(Stored data entries)

++++++

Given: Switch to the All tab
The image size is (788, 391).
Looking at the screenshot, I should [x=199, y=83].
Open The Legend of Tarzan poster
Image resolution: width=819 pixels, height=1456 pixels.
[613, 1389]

++++++

Task directions —
Please copy each line above exactly as written.

Response below —
Given: Switch to the All tab
The image size is (788, 391).
Looking at the screenshot, I should [x=199, y=83].
Open The Legend of Tarzan poster
Image resolution: width=819 pixels, height=1456 pixels.
[613, 1389]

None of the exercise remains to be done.